==== RECORDS

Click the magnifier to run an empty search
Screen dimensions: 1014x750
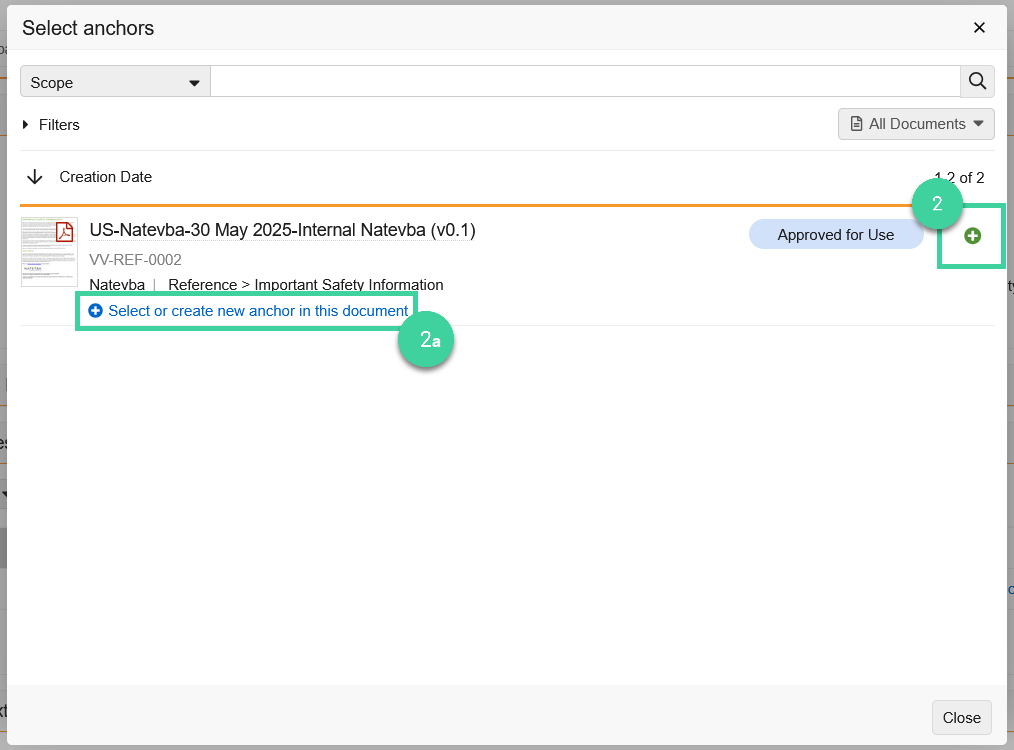977,81
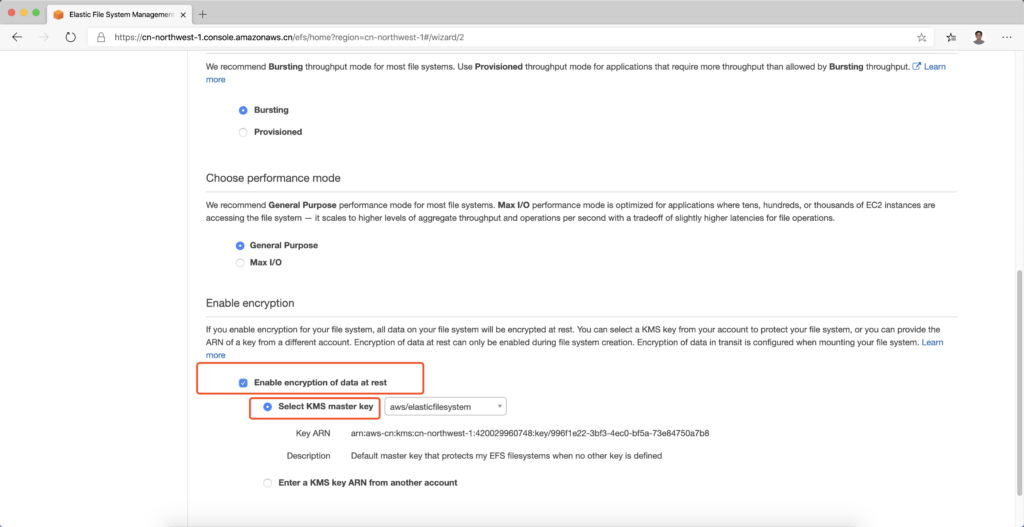This screenshot has width=1024, height=527.
Task: Open a new tab with plus icon
Action: (203, 14)
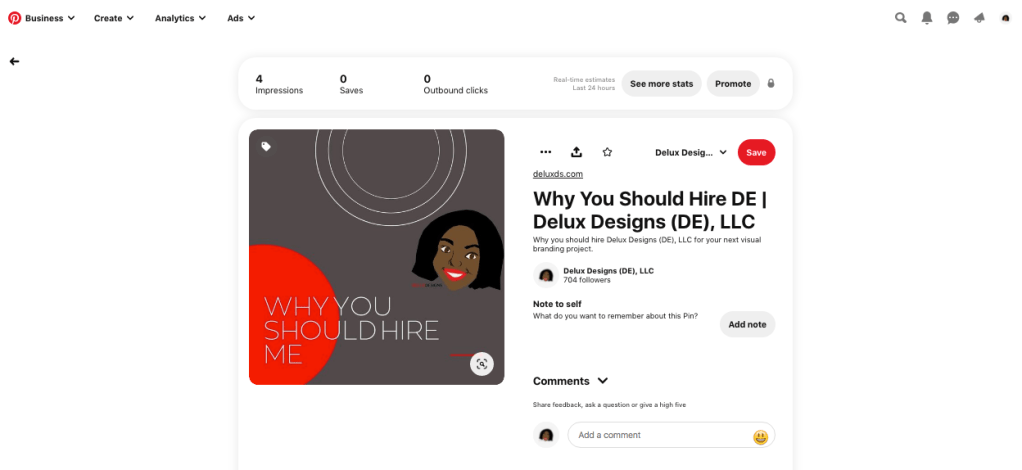The image size is (1022, 470).
Task: Click the visual search lens icon
Action: 482,364
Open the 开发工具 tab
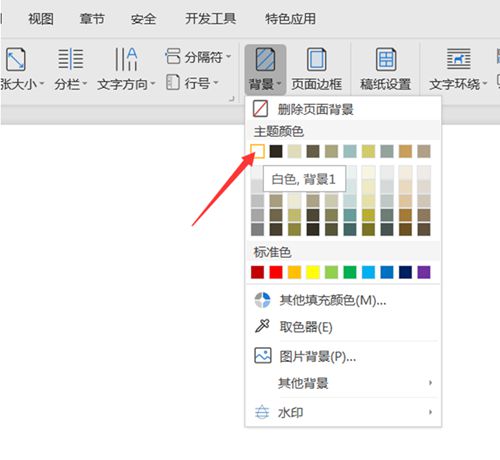 (211, 18)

========

PROBLEM TO WORK ON: Your output must match the records word for word, apart from the images, which are left out.

RESPONSE FOR THIS EXERCISE:
Click the magnifier to run an empty search
Screen dimensions: 1014x750
977,81
This screenshot has width=1024, height=527.
Task: Open a new tab with plus icon
Action: (203, 14)
The image size is (1022, 470).
Task: Click the visual search lens icon
Action: 482,364
Open the 开发工具 tab
 (211, 18)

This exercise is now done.